Все отнял у меня казнящий Бог:

Здоровье, силу воли, воздух, сон…

 

Бог отнял у Тютчева то, что прежде дал в избытке. У Галины Сергеевны Он отнял многое, но дал талант. Дал ли силу воли? Думаю, что так называемая «сила воли» не дарится, а постепенно обретается самим человеком. А талант заставляет сопротивляться судьбе, жить вопреки обстоятельствам.
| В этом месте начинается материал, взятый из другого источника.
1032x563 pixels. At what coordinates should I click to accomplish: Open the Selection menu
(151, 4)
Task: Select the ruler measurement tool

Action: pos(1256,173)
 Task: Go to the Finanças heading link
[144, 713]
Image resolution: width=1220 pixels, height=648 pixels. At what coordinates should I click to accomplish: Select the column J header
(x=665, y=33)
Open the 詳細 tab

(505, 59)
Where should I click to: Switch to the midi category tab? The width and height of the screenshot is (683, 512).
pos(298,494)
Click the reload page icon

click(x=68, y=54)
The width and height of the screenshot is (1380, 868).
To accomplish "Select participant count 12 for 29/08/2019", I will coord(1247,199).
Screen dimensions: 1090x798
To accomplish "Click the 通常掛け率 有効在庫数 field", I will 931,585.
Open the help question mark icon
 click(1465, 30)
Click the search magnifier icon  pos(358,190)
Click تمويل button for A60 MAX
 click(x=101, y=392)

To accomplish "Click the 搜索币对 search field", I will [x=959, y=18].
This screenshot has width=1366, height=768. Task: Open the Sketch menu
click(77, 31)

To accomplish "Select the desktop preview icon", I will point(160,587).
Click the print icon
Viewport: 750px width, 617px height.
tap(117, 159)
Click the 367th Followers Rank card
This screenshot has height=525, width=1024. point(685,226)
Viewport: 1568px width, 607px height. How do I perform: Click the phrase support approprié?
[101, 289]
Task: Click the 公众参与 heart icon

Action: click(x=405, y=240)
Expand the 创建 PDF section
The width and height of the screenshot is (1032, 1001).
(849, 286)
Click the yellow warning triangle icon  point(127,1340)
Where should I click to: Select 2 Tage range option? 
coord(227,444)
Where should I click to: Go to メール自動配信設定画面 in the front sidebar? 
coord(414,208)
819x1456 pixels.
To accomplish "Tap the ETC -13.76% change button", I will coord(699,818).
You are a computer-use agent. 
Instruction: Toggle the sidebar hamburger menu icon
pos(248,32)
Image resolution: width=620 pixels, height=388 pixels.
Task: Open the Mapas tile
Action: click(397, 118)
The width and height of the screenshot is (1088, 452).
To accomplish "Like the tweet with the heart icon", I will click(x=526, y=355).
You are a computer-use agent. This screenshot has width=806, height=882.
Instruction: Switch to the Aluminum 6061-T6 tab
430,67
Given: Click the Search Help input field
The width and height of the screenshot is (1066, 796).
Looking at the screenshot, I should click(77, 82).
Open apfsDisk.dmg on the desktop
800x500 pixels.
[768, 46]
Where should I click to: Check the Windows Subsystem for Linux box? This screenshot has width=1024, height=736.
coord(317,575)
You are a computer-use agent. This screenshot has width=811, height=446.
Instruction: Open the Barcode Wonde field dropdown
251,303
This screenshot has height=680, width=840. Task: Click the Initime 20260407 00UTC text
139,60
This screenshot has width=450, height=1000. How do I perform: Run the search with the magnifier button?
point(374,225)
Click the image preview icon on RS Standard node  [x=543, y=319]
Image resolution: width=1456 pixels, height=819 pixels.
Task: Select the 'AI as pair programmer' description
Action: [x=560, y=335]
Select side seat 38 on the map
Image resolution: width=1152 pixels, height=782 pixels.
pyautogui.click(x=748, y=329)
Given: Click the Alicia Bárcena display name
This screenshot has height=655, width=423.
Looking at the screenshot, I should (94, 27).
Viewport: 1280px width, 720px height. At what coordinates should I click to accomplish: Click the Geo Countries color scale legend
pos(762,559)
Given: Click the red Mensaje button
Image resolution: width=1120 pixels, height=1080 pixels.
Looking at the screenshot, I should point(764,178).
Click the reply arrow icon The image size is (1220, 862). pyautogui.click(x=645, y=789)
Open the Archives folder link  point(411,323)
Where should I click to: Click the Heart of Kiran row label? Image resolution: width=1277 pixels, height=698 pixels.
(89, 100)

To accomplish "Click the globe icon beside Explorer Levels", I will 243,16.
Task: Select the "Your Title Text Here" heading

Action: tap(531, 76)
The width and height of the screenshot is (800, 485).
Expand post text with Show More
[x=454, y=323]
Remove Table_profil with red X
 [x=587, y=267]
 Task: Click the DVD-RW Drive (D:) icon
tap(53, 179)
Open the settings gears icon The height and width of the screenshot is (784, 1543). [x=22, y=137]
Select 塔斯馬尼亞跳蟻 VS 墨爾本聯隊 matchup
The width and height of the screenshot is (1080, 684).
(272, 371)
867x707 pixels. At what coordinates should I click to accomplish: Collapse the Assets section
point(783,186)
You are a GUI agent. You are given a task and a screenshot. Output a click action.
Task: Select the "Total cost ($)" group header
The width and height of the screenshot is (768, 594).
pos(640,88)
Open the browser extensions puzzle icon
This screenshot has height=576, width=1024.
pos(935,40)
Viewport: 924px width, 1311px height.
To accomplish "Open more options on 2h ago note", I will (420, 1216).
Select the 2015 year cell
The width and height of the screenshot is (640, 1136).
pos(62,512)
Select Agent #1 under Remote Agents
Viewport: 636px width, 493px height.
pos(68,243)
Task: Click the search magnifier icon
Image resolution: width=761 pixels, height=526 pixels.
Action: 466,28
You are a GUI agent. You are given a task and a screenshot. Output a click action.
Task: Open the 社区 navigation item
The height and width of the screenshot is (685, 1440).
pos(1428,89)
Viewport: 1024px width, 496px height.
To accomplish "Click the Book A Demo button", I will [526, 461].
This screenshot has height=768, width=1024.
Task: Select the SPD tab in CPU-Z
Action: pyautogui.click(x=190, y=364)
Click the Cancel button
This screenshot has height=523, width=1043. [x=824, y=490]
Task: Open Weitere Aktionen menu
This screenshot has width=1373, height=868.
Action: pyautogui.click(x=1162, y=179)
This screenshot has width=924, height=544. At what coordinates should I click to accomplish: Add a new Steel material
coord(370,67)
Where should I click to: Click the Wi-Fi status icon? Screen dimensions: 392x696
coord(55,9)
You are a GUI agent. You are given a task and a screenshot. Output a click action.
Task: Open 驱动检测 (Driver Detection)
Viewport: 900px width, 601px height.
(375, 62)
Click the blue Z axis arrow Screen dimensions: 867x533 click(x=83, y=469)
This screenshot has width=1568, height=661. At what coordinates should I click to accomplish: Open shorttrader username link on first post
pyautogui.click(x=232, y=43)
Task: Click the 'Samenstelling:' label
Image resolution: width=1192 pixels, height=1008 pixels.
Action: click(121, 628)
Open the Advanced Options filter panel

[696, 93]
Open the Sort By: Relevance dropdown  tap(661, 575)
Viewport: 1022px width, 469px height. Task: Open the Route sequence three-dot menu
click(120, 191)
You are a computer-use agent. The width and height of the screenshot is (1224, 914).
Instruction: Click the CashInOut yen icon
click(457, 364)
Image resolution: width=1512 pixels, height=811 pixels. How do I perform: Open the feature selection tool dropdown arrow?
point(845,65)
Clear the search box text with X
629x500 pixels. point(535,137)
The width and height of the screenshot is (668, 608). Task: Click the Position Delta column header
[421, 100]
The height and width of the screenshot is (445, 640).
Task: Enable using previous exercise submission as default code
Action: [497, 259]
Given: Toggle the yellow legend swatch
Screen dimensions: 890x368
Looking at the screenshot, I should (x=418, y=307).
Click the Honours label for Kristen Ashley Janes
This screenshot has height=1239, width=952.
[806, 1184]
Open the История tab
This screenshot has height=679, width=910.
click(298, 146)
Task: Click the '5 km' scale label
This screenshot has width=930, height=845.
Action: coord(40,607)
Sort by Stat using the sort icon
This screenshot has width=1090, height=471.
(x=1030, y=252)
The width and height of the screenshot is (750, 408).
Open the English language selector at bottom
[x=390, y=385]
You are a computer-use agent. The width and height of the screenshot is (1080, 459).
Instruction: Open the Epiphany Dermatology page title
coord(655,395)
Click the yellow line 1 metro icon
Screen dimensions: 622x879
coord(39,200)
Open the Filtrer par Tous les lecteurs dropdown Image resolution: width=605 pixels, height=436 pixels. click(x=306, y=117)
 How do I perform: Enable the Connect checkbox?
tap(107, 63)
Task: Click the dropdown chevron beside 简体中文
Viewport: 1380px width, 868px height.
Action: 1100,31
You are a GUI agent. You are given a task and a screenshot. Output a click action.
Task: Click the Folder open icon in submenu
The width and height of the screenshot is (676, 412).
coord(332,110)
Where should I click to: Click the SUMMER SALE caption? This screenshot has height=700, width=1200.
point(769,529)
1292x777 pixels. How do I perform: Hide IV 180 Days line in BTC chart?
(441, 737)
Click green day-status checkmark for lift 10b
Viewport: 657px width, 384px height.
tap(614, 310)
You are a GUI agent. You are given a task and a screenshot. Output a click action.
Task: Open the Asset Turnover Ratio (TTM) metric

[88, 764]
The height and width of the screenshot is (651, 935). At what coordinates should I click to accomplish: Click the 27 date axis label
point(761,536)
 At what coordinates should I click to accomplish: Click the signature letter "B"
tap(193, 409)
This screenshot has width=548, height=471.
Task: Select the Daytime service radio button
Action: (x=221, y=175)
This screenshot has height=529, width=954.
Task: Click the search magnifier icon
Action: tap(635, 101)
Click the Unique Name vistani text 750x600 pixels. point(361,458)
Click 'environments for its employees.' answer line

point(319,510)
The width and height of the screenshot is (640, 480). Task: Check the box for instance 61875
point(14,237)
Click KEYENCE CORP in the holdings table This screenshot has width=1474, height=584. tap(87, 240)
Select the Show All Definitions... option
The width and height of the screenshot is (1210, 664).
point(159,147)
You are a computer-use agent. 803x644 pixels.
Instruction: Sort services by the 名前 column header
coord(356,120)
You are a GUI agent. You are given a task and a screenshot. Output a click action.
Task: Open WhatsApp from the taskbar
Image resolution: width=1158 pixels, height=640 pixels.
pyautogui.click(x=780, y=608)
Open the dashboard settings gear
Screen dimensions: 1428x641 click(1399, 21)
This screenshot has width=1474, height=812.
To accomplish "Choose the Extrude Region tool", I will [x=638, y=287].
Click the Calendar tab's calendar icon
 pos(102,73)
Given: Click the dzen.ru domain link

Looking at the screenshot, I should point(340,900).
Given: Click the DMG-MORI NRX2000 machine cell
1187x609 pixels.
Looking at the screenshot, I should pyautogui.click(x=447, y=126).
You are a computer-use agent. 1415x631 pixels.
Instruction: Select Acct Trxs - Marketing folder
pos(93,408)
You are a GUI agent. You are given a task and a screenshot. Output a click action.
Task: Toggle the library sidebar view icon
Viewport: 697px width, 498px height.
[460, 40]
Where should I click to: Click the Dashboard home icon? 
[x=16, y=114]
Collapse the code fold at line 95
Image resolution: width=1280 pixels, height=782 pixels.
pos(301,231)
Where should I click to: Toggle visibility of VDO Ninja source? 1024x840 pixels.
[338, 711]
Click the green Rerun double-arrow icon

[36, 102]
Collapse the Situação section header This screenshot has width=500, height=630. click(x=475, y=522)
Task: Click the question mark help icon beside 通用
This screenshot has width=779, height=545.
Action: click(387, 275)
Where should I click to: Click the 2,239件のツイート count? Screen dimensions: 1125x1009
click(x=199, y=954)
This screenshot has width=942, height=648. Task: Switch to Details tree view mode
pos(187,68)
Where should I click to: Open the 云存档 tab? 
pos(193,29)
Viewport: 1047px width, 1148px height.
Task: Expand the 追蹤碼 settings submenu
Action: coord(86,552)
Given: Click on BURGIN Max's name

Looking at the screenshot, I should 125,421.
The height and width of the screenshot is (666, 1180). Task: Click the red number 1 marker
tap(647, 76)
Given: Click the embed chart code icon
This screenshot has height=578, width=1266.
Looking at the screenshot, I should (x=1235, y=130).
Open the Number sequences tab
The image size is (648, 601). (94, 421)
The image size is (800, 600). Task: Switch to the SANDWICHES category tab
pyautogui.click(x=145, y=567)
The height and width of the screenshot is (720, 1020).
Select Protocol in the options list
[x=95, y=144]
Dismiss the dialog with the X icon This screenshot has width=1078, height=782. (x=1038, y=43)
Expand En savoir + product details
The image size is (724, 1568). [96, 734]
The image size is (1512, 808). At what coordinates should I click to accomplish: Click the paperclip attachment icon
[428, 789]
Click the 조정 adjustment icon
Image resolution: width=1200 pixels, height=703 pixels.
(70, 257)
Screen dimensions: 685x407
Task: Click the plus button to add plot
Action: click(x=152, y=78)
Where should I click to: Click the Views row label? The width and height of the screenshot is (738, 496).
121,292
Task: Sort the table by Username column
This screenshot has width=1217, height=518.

В одном из своих стихотворений Гампер сетует, что не вела дневника:

 

Себя кляну, что не записала

я не одной дневниковой строчки.

И все, что помню –

горело сердце.

Горящим сердцем стихи писала.

(Что было с тобой в молодые годы)

 

Не надо было ей жалеть, что не вела дневник. Ее стихи и есть ее лирический дневник: в них было все — радость, тоска, горечь, любовь. Не было, однако, двух крайностей: постоянных жалоб на судьбу и неестественного бодрячества. Круг ее жизненных впечатлений был, конечно, ограничен, но то, что переживалось — переживалось остро и свежо:

 

Скворечник сбит,

поломан куст сирени.

Кругом черно –

предзимье, тишина.

И саженцами в полиэтилене

Веранда наша загромождена.

Сосед по даче землю соскребает

С резиновых сапог, с граблей, с лопат

И, разогнувшись, долго наблюдает,

Как стелется дымок

вдоль черных гряд

От куч ботвы картофельной –

к воротам.

И я в делах — остатки лета жгу.

Пора домой, к многоэтажным сотам,

Укроюсь в них,

приветствуя пургу.

 

Вроде бы просто бытовая зарисовка, но тут и сожаление об ушедшем лете, и предчувствие замкнутой в четырех стенах зимней жизни. Вообще Гампер очень чувствовала то, что обычно составляет в нашей жизни лишь фон: смену времен года, приращение дня:

 

День прирос на петушиный шаг –

Видно, тьму по зернышку клевал.

Но покуда поле, лес, овраг

Запружив, декабрьский снег ровнял,

Дни к весне накапливали мочь,

Изнутри светились все сильней,

В белую перетекая ночь

Без луны, без сна, без фонарей…

 

У нее были любовные стихи. О любви можно (а, может быть, и нужно) писать невнятно — не все ведь улавливается словом. И у Гампер случалась в стихах такая лирическая невнятица:

 

Сколько жизни лет?

Без тебя не в счет…

Ты сейчас…

еще ты когда-то был …

От тебя к тебе –

не живу — тону.

Рук объятья — круг

И на Водах Спас.

 

Она руководила литературным объединением, и молодежь тянулась к ней. И она сама обретала силы, можно сказать, молодела, общаясь с молодежью. Общение с ней никогда не было пустым: она интересовалась многим — не только литературой, но и общественной жизнью, и политикой.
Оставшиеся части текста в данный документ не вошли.